Photo_3 光州事件とは光州民衆抗争とも呼ばれる。朴正煕暗殺後に芽生えた短い民主化の春を踏みにじる全斗煥による所謂「粛軍クーデター」に始まる軍事独裁政治に対峙した光州市民の民主化運動と、それを徹底的に弾圧した軍との凄惨な抗争だった。光州事件は1987年の6月民衆抗争で結実する韓国民主化運動の原点とも言われる。歴史的事実については文京洙『新・韓国現代史』(岩波新書)などに譲るが、空挺部隊による残虐は臨月の妊婦の腹を銃剣で切り裂くほどの非道に至っていて、韓国の表現者は小説、詩、映画など数多くの芸術作品を生んだ。『少年が来る』もその中に加えられる。
 今年(2016年)作家
ハン・ガンは『菜食主義者』でブッカー国際賞を受賞したので、日本でも知る人が増えたと思う。ハン・ガンは光州市生まれで事件の時は満9歳だった。父親は韓国の大物作家、韓勝源(ハン・スンウォン)だ。
 『少年が来る』は二人称の「きみ」で語られる少年の視線を通して、無惨に殺された人々を描きながら、少年の周囲の人々の時間的経緯をも複数の始点から描いていった。
 まだ中学三年生だったトンホ少年は、ソンジュ姉さんや女子高生のウンスク姉さん(血のつながりのある姉ではなくとも親しい年上の女性を「누나」姉さんと呼ぶ)らとともに尚武館で遺体の管理を手伝った。民主化運動に参加して軍人に殺された人々の遺体だ。少年の知っていたイム・ソンジュは忠壮路にあるブティックの裁縫師だった。しかしその前、ソンジュはソウルの紡績工場で働いていた。そして労組員として仲間とともに闘い、私服刑事に蹴られ踏まれて腸破裂し、入院中に解雇され、光州に帰って裁縫師見習いとして働いていた。
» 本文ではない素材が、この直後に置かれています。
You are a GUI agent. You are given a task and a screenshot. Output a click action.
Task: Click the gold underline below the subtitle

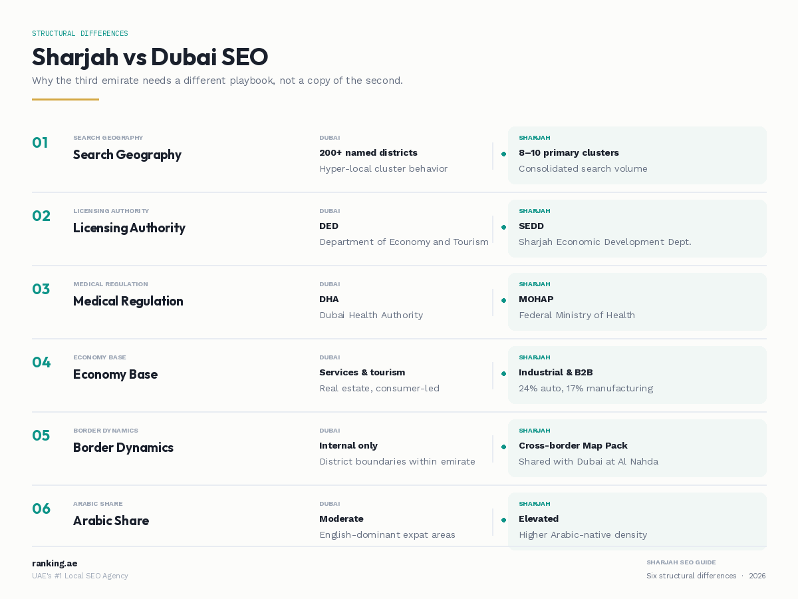point(65,99)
 戒厳軍によって鎮圧された市民軍の中に彼らはいた。幼く無抵抗の少年たちにさえ銃弾は撃たれ、銃剣は無惨に刺し込まれた。きみを語る僕であるもう一人の少年チョンデとともに、この小説は文字通り魂の小説、殺された霊魂が語る文学でもある。

   彼らの顔を見てみたい、寝入った彼らのまぶたの上でゆらゆらしてみたい、夢の中にすっと入り込んでみたい、その額、そのまぶたの上をゆらゆら飛び回ってみたい。彼らが悪夢の中で血を流している僕の目を見るまで。僕の声を聞くまで。なぜ僕を撃ったんだ、僕をなぜ殺したんだ。

1282_08_12 光州闘争で逮捕収監されたソンジュは、アカと呼ばれ〈地方都市のブティックに四年間潜伏して、スパイの指令を受けてきたというシナリオを完成させるために〉毎日出血で気を失うまで拷問された。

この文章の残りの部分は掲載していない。